[Peace-discuss] The peace movement, the Democrats & the Iraqi resistance

C. G. Estabrook galliher at uiuc.edu
Sun Aug 26 23:48:44 CDT 2007


[From Alexander Cockburn]

...Right now I don't think the peace movement is advancing the end of 
the war in Iraq by a single day. In fact goodly chunks of it are 
effectively protracting it, by marching in lockstep with the Democratic 
Party whose overseers strive on an hourly basis to tamp down unseemly 
criticism of what the Party's congressional representatives could be 
doing. What they have substantively done since the Democrats took over 
the Congress is to have given the green light to the "surge", to 
continued funding for the war, to the next Pentagon budget.

Take the "netroots". The organizers of the recent Yearly Kos event 
wouldn't even schedule a strategy session on ending the war in Iraq. 
They denied John Stauber's request that they put on the official 
schedule a strategy session organized by Stauber's Center for Media and 
Democracy, featuring speakers from Iraqi Veterans Against the War. Set 
that wimp-out by MoveOn next to this paragraph from a New York Times 
news story from Des Moines, Iowa, published August 12. "Four years after 
the last presidential race featured early signs of war protest, 
particularly in the candidacy of Howard Dean, a new phase of the debate 
seems to be unfolding, with antiwar groups giving the Democrats latitude 
to take positions short of a full and immediate withdrawal.
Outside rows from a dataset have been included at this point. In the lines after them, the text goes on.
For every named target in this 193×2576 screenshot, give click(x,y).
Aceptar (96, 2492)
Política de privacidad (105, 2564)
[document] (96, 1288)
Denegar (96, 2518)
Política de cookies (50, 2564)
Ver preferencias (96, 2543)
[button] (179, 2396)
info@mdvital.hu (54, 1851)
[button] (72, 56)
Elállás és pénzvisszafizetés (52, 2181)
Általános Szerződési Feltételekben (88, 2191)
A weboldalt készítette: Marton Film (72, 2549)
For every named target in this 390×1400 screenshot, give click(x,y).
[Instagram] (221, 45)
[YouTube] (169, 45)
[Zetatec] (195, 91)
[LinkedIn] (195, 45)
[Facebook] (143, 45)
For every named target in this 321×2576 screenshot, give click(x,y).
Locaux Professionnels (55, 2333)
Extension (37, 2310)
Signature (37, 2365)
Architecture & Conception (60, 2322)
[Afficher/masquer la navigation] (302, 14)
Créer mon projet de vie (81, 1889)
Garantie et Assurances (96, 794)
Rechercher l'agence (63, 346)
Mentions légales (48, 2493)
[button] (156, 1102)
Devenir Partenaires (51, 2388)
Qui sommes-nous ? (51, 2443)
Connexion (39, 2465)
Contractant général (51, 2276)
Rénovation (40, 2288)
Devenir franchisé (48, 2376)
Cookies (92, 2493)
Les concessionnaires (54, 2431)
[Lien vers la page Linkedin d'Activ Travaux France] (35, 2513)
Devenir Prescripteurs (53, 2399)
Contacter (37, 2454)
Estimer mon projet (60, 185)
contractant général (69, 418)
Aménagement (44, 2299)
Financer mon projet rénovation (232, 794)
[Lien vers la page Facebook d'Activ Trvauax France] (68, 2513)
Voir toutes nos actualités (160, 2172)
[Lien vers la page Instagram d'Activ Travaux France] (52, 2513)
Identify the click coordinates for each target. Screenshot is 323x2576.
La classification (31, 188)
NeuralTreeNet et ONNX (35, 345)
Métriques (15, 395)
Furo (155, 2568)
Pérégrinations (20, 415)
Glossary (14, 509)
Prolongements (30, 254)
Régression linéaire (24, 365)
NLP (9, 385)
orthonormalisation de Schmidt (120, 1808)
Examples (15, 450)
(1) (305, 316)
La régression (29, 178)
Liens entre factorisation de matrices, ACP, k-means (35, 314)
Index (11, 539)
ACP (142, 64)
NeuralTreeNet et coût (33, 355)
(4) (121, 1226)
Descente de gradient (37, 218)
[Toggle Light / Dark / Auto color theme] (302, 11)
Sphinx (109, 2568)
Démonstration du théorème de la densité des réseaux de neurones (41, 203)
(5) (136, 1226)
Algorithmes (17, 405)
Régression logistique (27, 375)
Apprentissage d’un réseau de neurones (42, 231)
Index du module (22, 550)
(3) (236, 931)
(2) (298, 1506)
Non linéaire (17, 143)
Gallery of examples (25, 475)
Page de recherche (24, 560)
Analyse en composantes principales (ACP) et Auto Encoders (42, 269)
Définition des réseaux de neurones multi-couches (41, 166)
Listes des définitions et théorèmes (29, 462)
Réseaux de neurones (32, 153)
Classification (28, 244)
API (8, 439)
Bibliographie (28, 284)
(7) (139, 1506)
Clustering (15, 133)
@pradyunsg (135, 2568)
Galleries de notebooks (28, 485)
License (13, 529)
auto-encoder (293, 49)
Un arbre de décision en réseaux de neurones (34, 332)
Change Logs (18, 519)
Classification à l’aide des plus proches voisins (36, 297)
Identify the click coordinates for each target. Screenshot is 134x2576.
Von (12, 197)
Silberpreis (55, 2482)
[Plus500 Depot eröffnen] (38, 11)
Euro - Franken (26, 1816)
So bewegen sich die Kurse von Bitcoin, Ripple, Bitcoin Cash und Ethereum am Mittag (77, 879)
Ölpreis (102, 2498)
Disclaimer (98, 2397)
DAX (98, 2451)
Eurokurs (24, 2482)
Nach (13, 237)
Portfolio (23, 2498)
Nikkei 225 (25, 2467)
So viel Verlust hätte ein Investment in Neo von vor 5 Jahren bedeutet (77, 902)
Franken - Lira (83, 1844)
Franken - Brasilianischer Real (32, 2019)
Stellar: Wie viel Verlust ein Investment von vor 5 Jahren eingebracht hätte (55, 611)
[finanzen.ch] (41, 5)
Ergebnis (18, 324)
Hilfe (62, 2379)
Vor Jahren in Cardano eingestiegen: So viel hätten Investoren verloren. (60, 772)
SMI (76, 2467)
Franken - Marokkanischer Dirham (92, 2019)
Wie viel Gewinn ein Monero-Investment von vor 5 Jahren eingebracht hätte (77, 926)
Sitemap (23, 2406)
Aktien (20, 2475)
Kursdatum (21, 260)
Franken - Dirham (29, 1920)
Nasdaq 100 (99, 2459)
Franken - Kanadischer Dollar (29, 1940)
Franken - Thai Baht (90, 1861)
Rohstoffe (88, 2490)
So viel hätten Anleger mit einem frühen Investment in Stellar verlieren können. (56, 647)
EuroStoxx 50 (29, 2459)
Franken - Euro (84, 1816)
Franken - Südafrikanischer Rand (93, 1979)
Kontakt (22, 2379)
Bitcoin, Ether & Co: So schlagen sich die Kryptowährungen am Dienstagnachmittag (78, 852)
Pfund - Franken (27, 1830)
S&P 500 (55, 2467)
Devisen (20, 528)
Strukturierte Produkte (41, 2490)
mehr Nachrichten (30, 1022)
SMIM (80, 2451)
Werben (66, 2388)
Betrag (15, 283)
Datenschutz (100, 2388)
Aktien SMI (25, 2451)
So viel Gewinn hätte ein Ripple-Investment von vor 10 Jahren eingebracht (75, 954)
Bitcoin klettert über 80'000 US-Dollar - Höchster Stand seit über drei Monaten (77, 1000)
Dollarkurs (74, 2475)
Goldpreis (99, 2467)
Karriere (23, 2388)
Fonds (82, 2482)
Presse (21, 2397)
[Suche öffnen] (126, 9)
Neither 
MoveOn.org nor its affiliated group, Americans Against Escalation in 
Iraq, have sought to press Democrats here in Iowa to suggest anything 
short of ending the war immediately"...

The mass mobilizations of 2003 seem light years away. In 2005 UFPJ 
raised over $1 million and in 2006 it raised $575,000. Those budget
numbers were provided at a UFPJ conference. The difference came from
failure in small donations and internet donations. [In comparison, the 
front groups claim to be spending $12 million (Americans Against 
Escalation in Iraq) and $15 million (Freedom Watch). --CGE]

Of course there's no fizzle. People here aren't being driven crazy by 
the war the way we were by the slaughters and bombings of Vietnamese in 
the war then. The horrors pressed down on one every day. Of course 
people were ultras, which is where the long-march radicals should always 
start out The alternative is to come out of the womb squealing about 
"the excesses of the left" and spend the rest of your life like Todd 
Gitlin writing op eds to that effect.

It was even the same somewhat in the Central American interventions of 
the 1980s. You could read about contras disemboweling a rural organizer 
from the FSLN and tremble that it might be the same person you just met 
on a solidarity tour, either up here or down there...

Isn't it the ultimate in cynicism to use the Iraqi resistance's 
successes as a stick with which to beat George Bush and the Republicans, 
but not the Democrats, while simultaneously saying that you'd rather not 
think about the Resistance, because it seems Not Very Nice. If you are 
too scared to look, you'll never find out anything. In mid-July 
important Sunni-led insurgent organizations gathered in Damascus to 
prepare a negotiating position in advance of US withdrawal. Leaders of 
three of the groups met with Seumas Milne of the UK Guardian and 
denounced al-Qaida, sectarian killings and suicide bombings against 
civilians. You can either try to inform yourself of what exactly the 
elements in the Iraqi resistance are actually doing, or you can take the 
route Pollitt did in her hysterical outburst, where she stigmatized the 
resistance as composed of "theocrats, ethnic nationalists, die-hard 
Baathists, jihadis, kidnappers, beheaders and thugs". (The Nation 
1/13/07 <http://www.thenation.com/blogs/anotherthing?pid=213916>. How 
come she forgot to add "raghead"? I guess it wasn't PC.